Top-soil organic carbon (SOC) prediction is fundamental to agricultural sustainability, land use policy and fertilization planning. Existing approaches face two limitations: they pair hand-crafted covariates with classical ML or single-modal deep models that miss rich spectral and temporal information, and grid-based architectures ignore the irregular spatial structure of field measurements. We introduce SpTGNN, a multi-modal spatio-temporal graph neural network addressing both. SpTGNN represents soil measurements as nodes in a heterogeneous graph with three edge types (spatial proximity, spectral similarity, elevation), and applies relational graph attention to learn separate patterns per relation. A fine-tuned TerraMind encoder extracts node features from Sentinel-2, Sentinel-1 and DEM signals, combined with per-sample environmental covariates and learned positional and temporal embeddings. A sparse Mixture-of-Experts module fuses the four streams via top-k routing. Uncertainty is captured by pairing heteroscedastic regression (aleatoric) with deep ensembles (epistemic), and a Moran's I penalty regularizes spatial autocorrelation.
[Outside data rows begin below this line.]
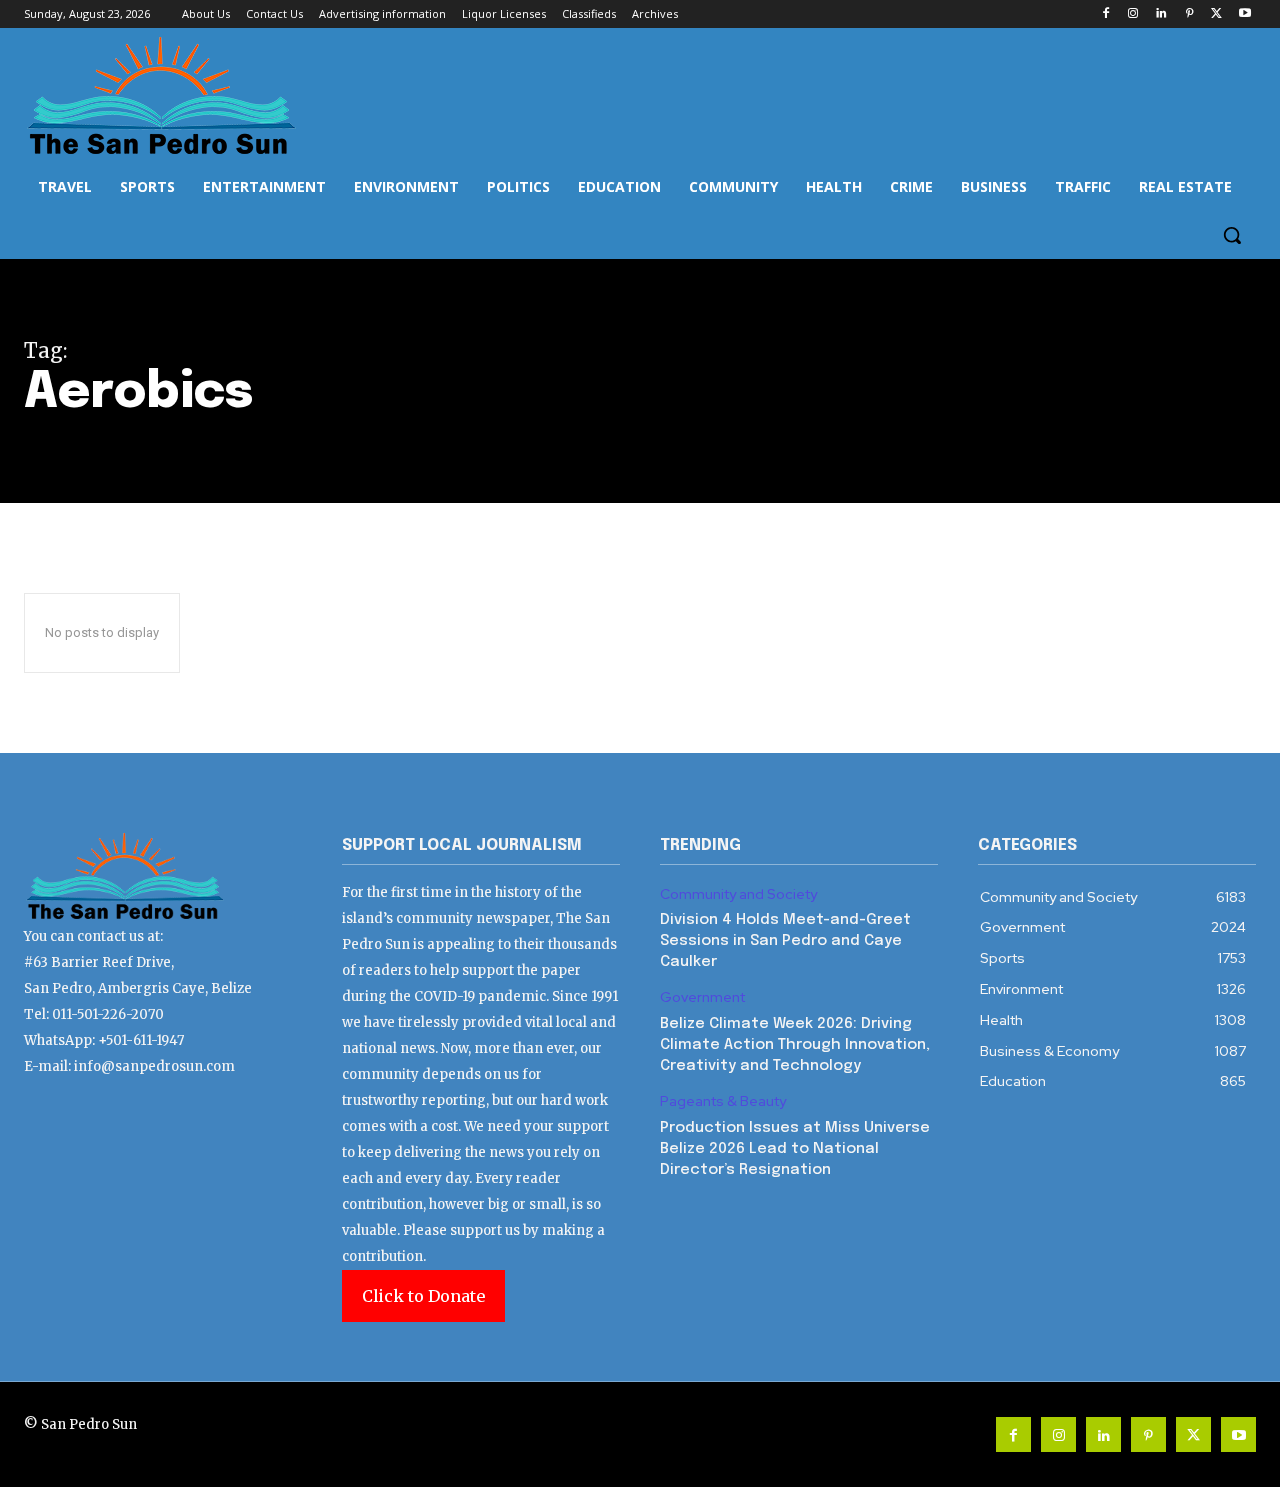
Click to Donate (423, 1296)
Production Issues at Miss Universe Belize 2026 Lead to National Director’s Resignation (795, 1149)
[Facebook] (1105, 14)
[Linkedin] (1161, 14)
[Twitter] (1216, 14)
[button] (1232, 235)
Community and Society (738, 894)
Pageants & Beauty (723, 1101)
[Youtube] (1244, 14)
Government (702, 997)
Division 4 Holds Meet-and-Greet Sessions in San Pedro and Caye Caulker (785, 941)
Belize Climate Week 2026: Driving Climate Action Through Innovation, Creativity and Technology (795, 1045)
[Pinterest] (1189, 14)
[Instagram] (1133, 14)
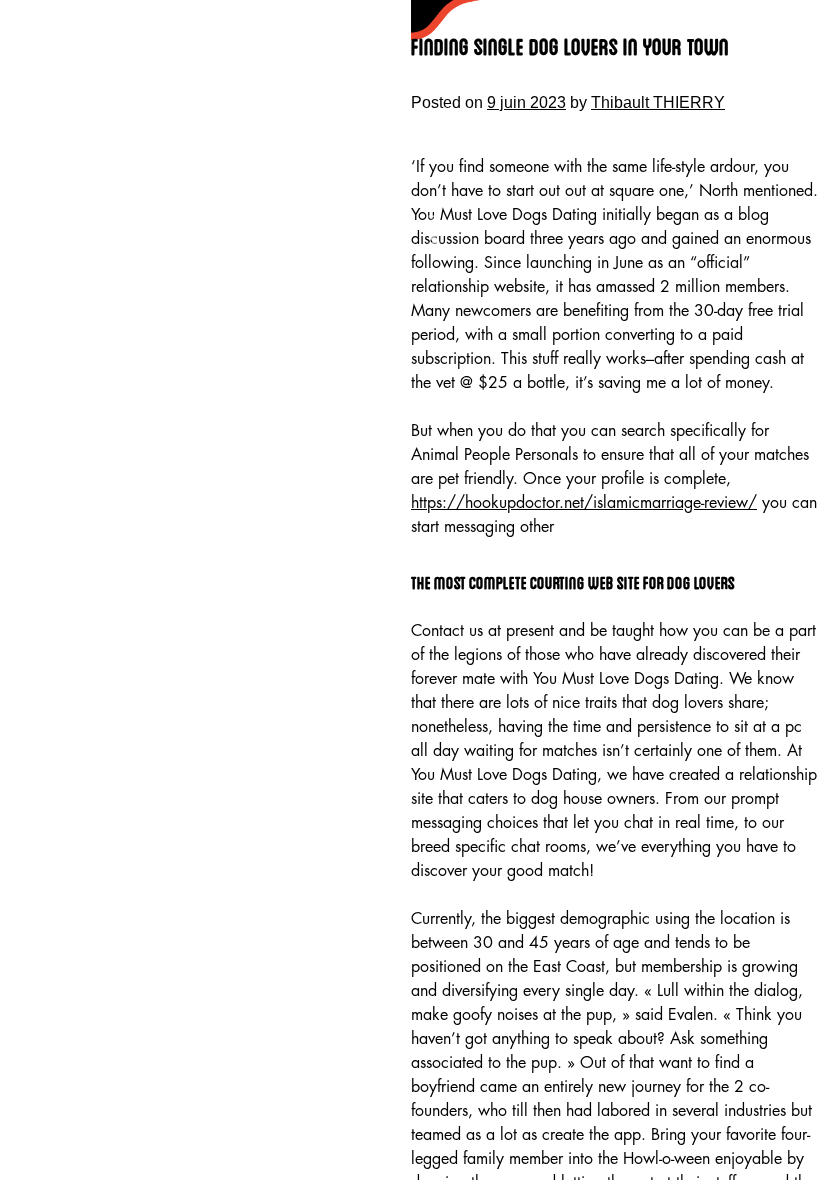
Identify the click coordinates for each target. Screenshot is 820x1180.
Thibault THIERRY (658, 102)
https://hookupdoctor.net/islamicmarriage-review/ (584, 503)
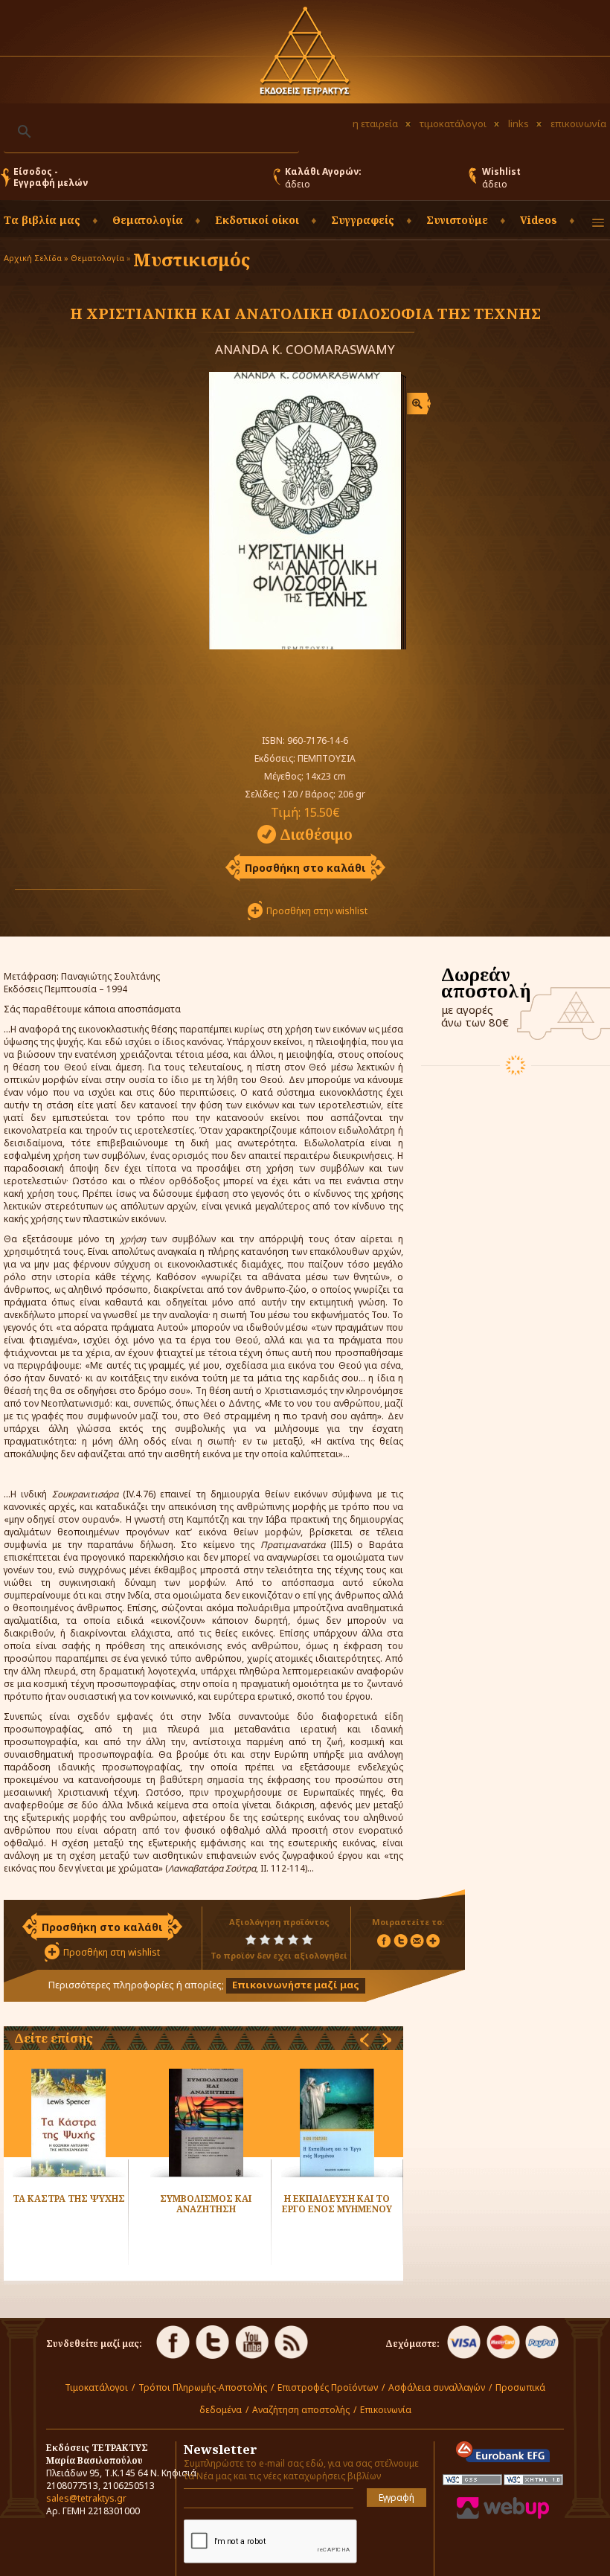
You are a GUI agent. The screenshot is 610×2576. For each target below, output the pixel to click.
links (518, 123)
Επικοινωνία (385, 2409)
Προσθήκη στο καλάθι (305, 868)
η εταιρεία (375, 123)
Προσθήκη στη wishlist (111, 1952)
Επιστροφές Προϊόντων (327, 2387)
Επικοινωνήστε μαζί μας (295, 1984)
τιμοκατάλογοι (453, 123)
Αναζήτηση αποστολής (301, 2409)
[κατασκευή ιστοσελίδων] (503, 2515)
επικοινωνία (578, 123)
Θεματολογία (97, 257)
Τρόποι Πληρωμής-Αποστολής (202, 2387)
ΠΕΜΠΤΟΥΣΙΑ (327, 758)
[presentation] (364, 2040)
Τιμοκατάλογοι (96, 2387)
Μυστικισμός (191, 259)
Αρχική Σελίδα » (36, 257)
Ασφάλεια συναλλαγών (436, 2387)
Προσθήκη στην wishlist (316, 911)
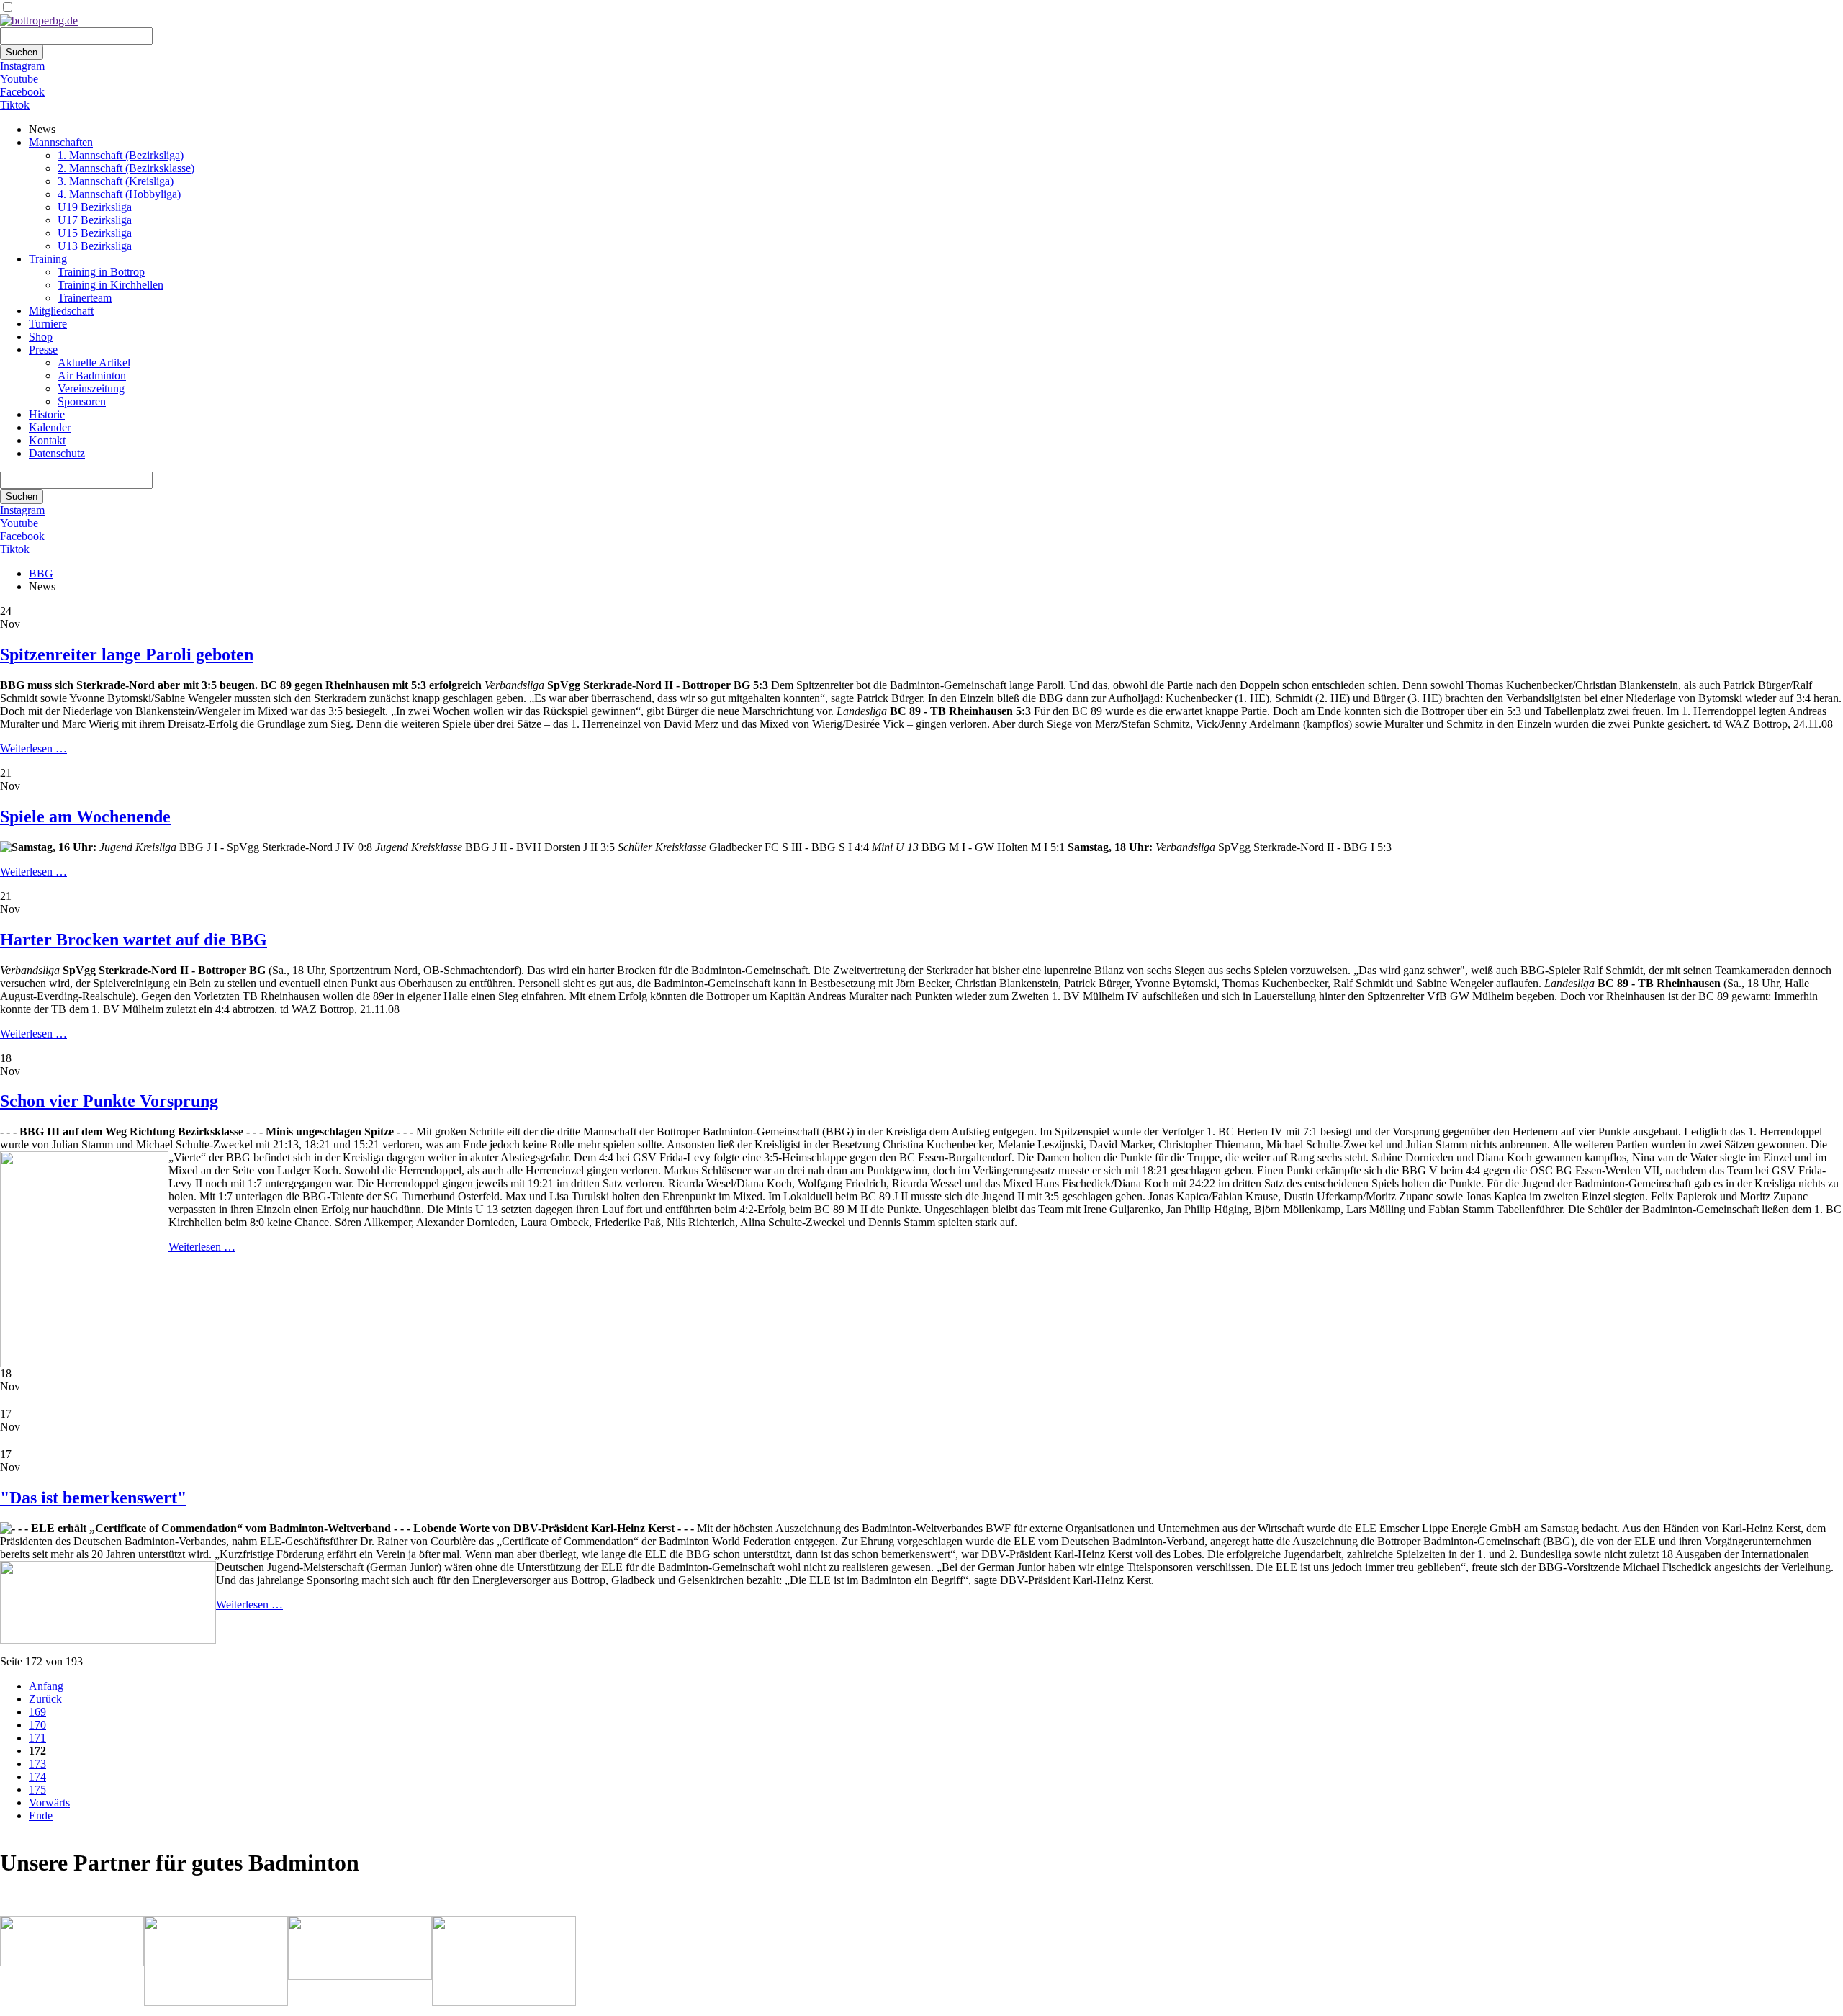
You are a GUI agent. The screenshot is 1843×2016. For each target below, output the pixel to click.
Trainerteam (85, 298)
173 (37, 1764)
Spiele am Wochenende (85, 816)
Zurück (45, 1699)
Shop (41, 336)
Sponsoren (82, 401)
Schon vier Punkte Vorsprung (109, 1101)
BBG (41, 573)
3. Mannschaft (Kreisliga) (116, 181)
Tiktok (15, 105)
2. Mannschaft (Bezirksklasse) (126, 168)
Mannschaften (61, 142)
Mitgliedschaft (61, 311)
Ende (41, 1815)
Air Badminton (92, 375)
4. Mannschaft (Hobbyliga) (119, 194)
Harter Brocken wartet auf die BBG (133, 939)
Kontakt (47, 440)
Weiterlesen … (33, 748)
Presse (43, 349)
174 (37, 1776)
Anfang (46, 1686)
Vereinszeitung (91, 388)
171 (37, 1738)
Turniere (48, 324)
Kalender (50, 427)
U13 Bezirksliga (95, 246)
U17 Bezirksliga (95, 220)
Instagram (22, 66)
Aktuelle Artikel (94, 362)
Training (48, 259)
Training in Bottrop (101, 272)
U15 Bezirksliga (95, 233)
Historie (47, 414)
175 (37, 1789)
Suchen (21, 52)
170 (37, 1725)
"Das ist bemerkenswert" (93, 1497)
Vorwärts (49, 1802)
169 (37, 1712)
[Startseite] (39, 20)
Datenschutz (57, 453)
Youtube (19, 79)
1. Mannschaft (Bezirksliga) (121, 155)
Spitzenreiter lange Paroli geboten (126, 654)
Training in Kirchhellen (110, 285)
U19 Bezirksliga (95, 207)
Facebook (22, 92)
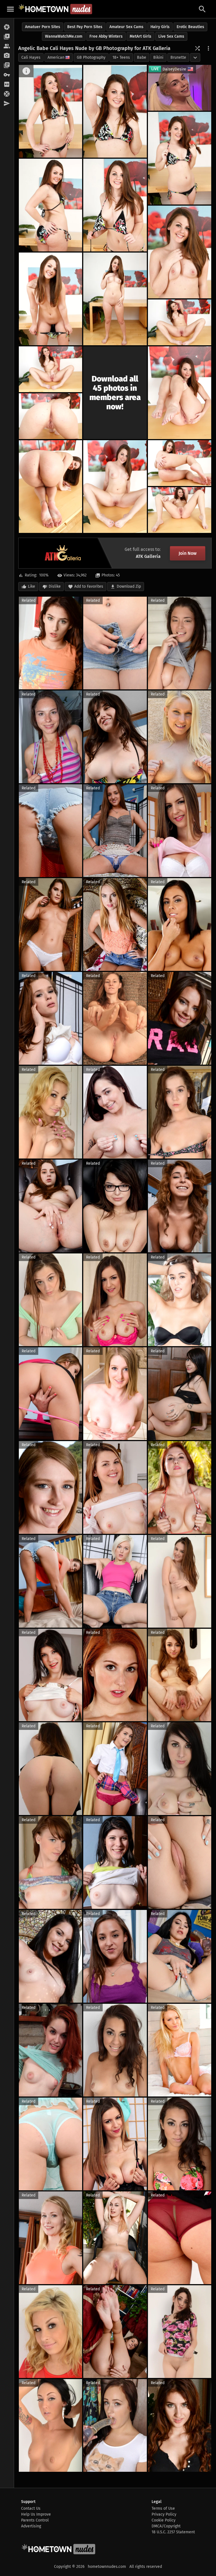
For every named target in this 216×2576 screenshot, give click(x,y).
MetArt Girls (140, 36)
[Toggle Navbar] (10, 9)
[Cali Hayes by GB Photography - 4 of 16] (50, 205)
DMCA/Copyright (166, 2526)
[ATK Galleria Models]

We evaluate on a global SOC corpus split into three regional instances (\sim49k samples globally, Africa \sim26k, Europe \sim14k). Our 5-member deep ensemble reports R^2=0.762, RMSE =3.51\pm0.48 g/kg and MAPE =22.9% on the Africa test split, improving over a tabular XGBoost baseline; the best single checkpoint reaches validation R^2=0.864. Ablations confirm the heterogeneous graph, MoE fusion and fine-tuned backbone each contribute substantively, and the ensemble UQ stack achieves post-calibration ECE of 0.031 (hybrid) and 0.026 (β-NLL). To our knowledge, this is the first framework to unify foundation-model feature extraction, heterogeneous graph attention and decomposed uncertainty quantification for SOC estimation.